Date: Sunday, June 17th, 2012 11:58 pm (UTC)
ext_51145: (Default)
From: [identity profile] andrewhickey.info
Pretty much agreed with all of this, especially your take on Masks. A wonderfully well-made, intelligent, thoughtful film, but thoroughly unpleasant.

Brothers Grimm was very good, especially Terry-Thomas' dragon dance, and it also wasn't *completely* historically inaccurate in its depiction of the brothers (far less so than, say, the Danny Kaye Hans Christian Andersen film). Yes, the film portrays Wilhelm Grimm as being more an affable clown figure who is only interested in collecting stories and telling them to small children, rather than a respected philologist who collected folk tales as part of an effort to try to define a distinctly German national character, but at least it did acknowledge that they collected the stories rather than wrote them, and that they were academics.

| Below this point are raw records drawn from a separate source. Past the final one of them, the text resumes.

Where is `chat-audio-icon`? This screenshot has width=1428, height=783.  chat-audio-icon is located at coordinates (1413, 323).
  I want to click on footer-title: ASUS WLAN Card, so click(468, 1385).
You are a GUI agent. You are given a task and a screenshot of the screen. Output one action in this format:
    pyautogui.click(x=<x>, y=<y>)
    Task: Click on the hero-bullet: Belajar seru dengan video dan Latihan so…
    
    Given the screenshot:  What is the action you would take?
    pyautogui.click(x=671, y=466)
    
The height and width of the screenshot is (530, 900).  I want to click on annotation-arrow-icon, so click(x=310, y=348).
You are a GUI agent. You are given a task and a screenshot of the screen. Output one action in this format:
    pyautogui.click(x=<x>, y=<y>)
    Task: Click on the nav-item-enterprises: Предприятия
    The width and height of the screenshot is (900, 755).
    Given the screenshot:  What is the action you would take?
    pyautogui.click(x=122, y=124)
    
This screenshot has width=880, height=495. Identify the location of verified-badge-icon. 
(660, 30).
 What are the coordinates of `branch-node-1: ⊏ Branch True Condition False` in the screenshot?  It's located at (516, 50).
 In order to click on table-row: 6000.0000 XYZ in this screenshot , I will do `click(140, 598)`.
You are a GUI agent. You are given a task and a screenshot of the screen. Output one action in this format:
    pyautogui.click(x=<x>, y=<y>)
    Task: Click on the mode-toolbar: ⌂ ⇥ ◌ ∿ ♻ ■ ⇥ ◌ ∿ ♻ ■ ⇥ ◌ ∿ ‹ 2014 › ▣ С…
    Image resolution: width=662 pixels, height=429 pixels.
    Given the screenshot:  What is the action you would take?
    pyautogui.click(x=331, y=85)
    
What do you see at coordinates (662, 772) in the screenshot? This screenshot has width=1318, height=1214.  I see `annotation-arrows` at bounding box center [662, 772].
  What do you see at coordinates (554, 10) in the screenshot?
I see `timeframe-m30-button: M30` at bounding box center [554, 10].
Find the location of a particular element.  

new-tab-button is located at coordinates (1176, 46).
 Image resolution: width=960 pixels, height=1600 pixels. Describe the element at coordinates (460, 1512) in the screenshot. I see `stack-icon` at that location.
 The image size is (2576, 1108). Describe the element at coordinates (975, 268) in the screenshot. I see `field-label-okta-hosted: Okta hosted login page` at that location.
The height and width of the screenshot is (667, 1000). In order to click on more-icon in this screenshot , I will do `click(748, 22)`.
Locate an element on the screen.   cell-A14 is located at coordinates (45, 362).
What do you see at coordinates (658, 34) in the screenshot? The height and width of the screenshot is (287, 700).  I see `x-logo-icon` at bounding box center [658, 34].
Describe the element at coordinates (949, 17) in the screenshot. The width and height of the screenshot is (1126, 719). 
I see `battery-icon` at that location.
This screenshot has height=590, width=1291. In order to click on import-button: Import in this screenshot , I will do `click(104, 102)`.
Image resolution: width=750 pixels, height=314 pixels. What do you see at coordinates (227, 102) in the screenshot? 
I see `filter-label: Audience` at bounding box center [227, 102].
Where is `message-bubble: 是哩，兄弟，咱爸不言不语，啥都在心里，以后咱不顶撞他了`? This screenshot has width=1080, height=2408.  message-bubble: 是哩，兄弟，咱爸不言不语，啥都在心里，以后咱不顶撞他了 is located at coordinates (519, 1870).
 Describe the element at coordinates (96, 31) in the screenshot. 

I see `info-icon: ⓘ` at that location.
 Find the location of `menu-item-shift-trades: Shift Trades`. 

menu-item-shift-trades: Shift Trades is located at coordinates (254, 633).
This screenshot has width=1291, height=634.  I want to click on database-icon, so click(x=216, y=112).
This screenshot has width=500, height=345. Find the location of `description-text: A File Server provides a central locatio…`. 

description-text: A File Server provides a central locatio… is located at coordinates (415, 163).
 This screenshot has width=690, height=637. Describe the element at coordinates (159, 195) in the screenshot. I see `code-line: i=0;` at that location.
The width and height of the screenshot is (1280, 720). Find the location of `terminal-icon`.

(And, y'know, dragon fights, dance sequences, swooping Cinerama shots of mountains, stop-motion animated elves...)

Shadow Of The Cat was great as well, in a Poe-esque kind of way, and it was a real shame you couldn't go to that, as it was apparently the first time it had been shown in about 40 years, from a print they thought was seriously damaged (but luckily was OK). Worth watching just for the fact that the cat which causes the deaths of almost the entire cast is just a plain tabby house-cat that is clearly someone's pet -- its complete lack of sinisterness actually makes it all the more sinister.

Date: Monday, June 18th, 2012 10:54 am (UTC)
lonemagpie: guy from the cover of sanctuary (Default)
From: [personal profile] lonemagpie
Wallace Shawn (the guy who does the poisoning bit in The Princess Bride) isn't in Red Sonja - that's Ronald Lacey (the Gestapo guy in Raiders Of The Lost Ark)!